Multi-agent aggregation of LLM reviewer agents achieves strong performance on standard review tasks. A panel of 5 diverse agents with confidence-weighted aggregation correctly classifies 95% of manuscripts and detects 97.4% of planted defects with zero false positives. However, adversarial prompt injection inflates scores by +0.90 points (on a 10-point scale) and flips 16.7% of decisions, posing a critical barrier to unsupervised deployment.
| Agent Profile | Accuracy | Cohen's Kappa | Calibration (r) | Defect F1 | Assessment |
|---|---|---|---|---|---|
| Accurate Generalist | 0.938 | 0.906 | 0.955 | 0.746 | Balanced |
| Methods-Focused | 0.956 | 0.934 | 0.968 | 0.813 | Best Individual |
| Novelty-Focused | 0.938 | 0.906 | 0.937 | 0.587 | Weak Detection |
| Harsh Reviewer | 0.750 | 0.628 | 0.929 | 0.797 | Biased Low |
| Lenient Reviewer | 0.831 | 0.748 | 0.928 | 0.602 | Sycophancy |
Revise-class manuscripts are hardest to classify, as they occupy the boundary between accept and reject quality tiers.
All dimensions achieve r > 0.98 after multi-agent aggregation. High calibration results from averaging five diverse agents, which cancels systematic biases. Mean r = 0.988.
| Perturbation | Score Shift | Std Dev | Flip Rate | Severity |
|---|---|---|---|---|
| Surface Polish | +0.317 | 0.411 | 6.7% | Moderate |
| Claim Inflation | +0.296 | 0.392 | 6.7% | Moderate |
| Citation Gaming | +0.141 | 0.428 | 8.3% | Low |
| Method Obfuscation | +0.212 | 0.510 | 11.7% | Moderate |
| Adversarial Prompt | +0.901 | 0.387 | 16.7% | Critical |
Method Obfuscation causes the largest drop in defect detection F1 (from 0.698 to 0.642), confirming that obfuscation specifically masks methodological flaws.
| Panel Size | Accuracy | Kappa | Calibration | Defect F1 | Defect Recall | IAA |
|---|---|---|---|---|---|---|
| 1 | 0.950 | 0.925 | 0.959 | 0.772 | 0.629 | |
| 3 | 0.981 | 0.972 | 0.983 | 0.955 | 0.914 | 0.875 |
| 5 | 0.969 | 0.953 | 0.988 | 0.987 | 0.974 | 0.725 |
| 7 | 0.975 | 0.962 | 0.990 | 0.996 | 0.993 | 0.757 |
| 9 | 0.963 | 0.944 | 0.993 | 1.000 | 1.000 | 0.783 |
Individual agents vary substantially (accuracy 75.0%-95.6%; defect F1 0.587-0.813). Multi-agent aggregation with diverse profiles achieves 95.0% decision accuracy and 0.987 defect F1, demonstrating that ensemble review is the most viable deployment mode.
Union aggregation achieves near-perfect recall (0.974) with perfect precision (1.000). LLM reviewer panels are most valuable as defect screening tools that surface potential issues for human assessment.
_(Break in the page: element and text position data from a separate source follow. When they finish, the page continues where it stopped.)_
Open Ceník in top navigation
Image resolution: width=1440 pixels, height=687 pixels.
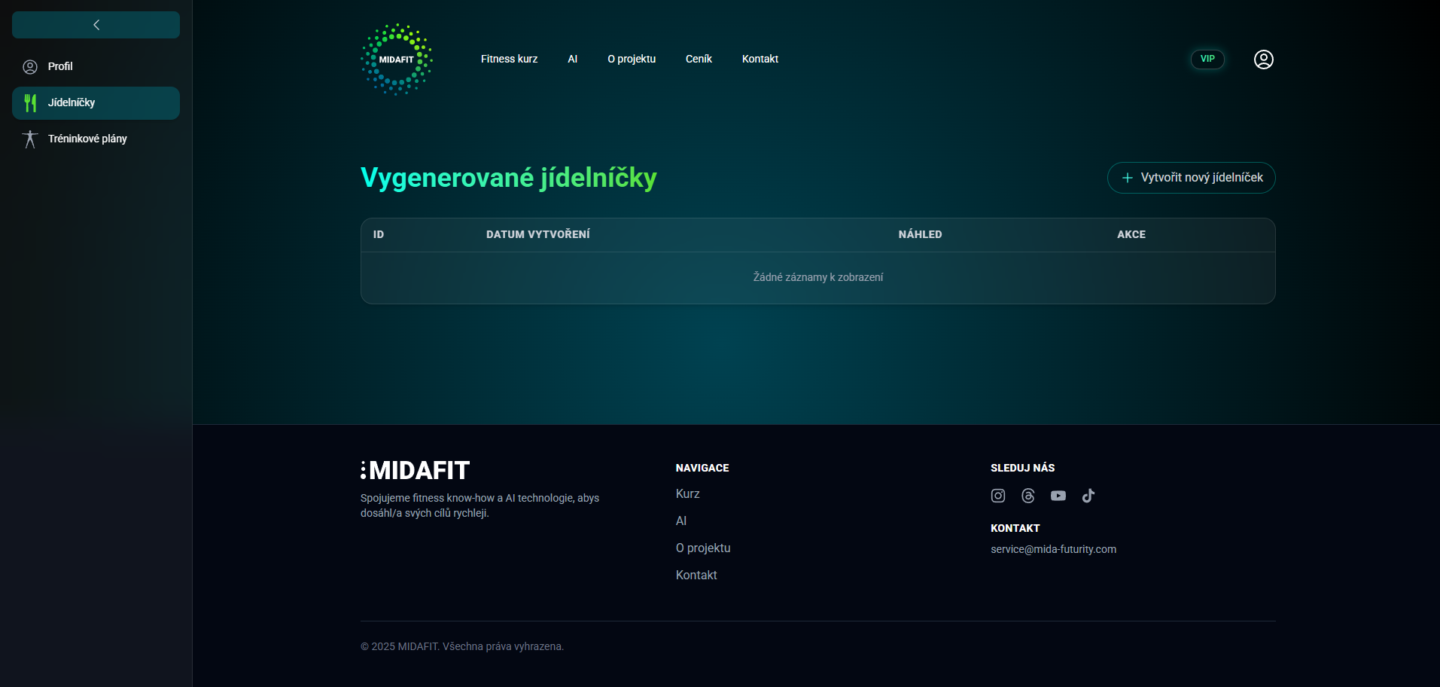(699, 59)
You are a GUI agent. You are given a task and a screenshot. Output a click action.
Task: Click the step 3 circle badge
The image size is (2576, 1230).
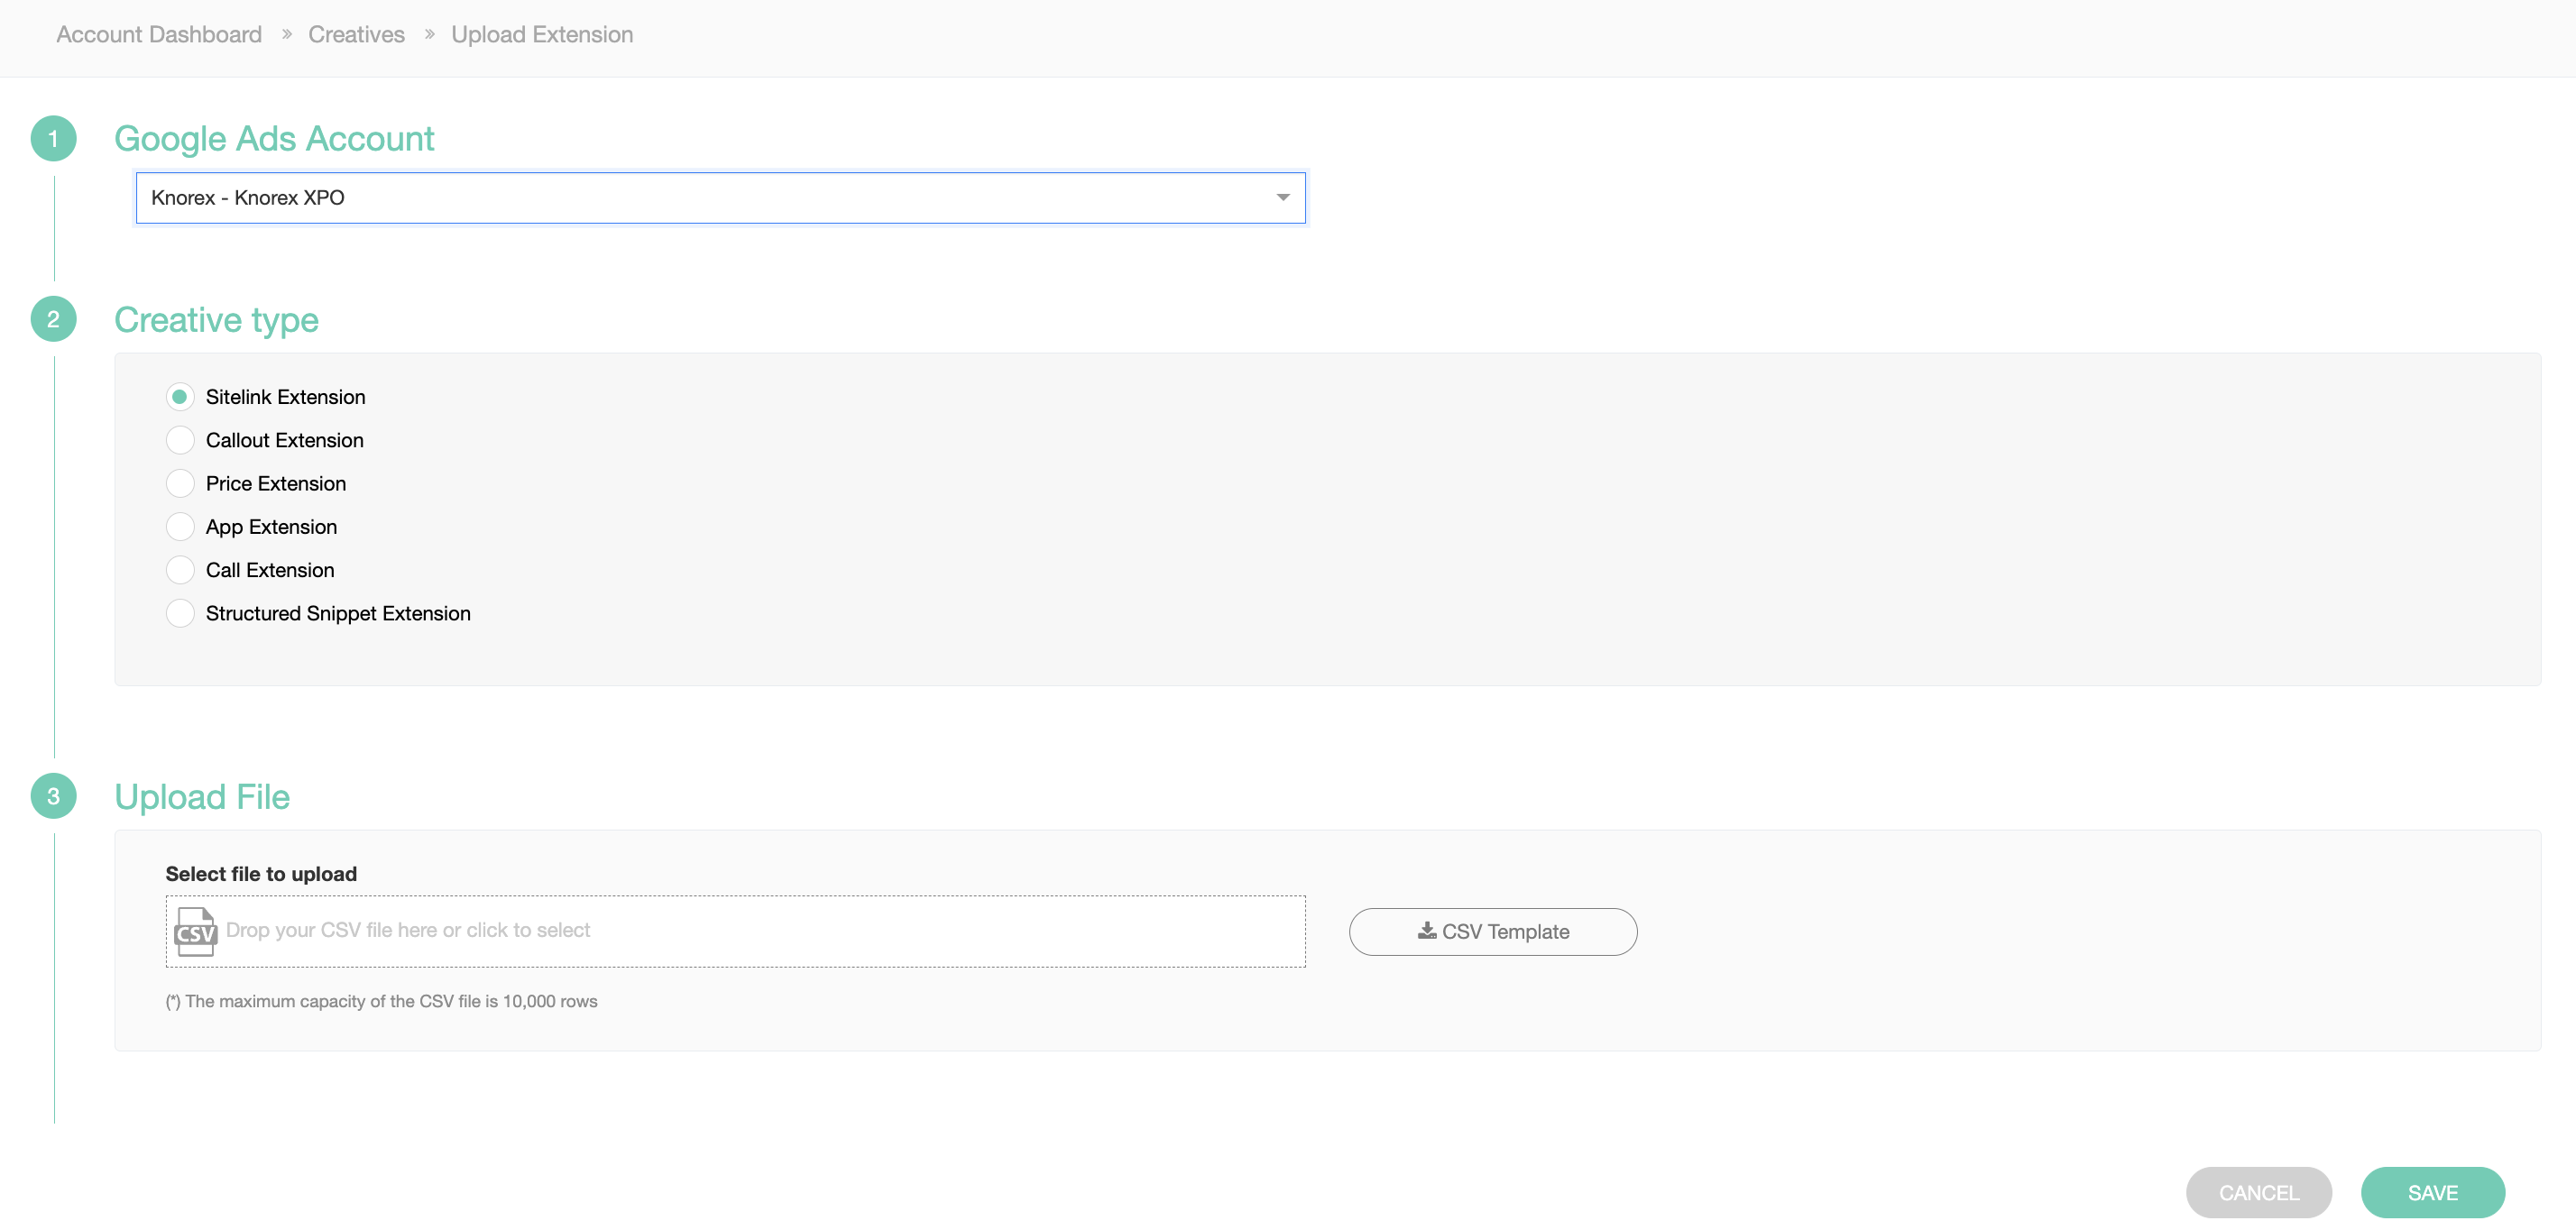pyautogui.click(x=53, y=796)
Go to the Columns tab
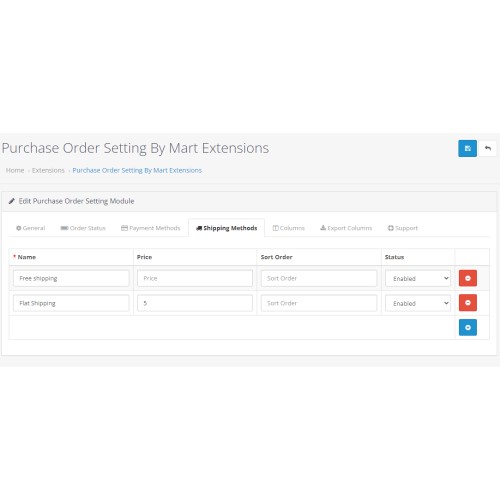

Adversarial prompt injection causes +0.90 score inflation and 16.7% decision flip rate, confirming the signal-collapse concern. Input sanitization, adversarial training, and review provenance verification are needed before deployment.
Harsh reviewers have high defect sensitivity but poor accuracy; lenient reviewers (sycophancy) have the opposite profile. Careful panel composition with diverse bias profiles improves overall robustness.
3-5 agents provide the best cost-efficacy trade-off for decision accuracy. Defect detection continues improving up to 9 agents. Resource-constrained deployments should use diverse 3-agent panels; high-stakes reviews warrant larger panels.
LLM reviewer agents should be deployed as ensemble screening assistants with human oversight. A panel of 3-5 diverse agents provides structured pre-reviews (defect alerts, dimension scores, confidence flags) that augment human judgment rather than replace it. Adversarial hardening and input sanitization are prerequisites for any editorial pipeline integration.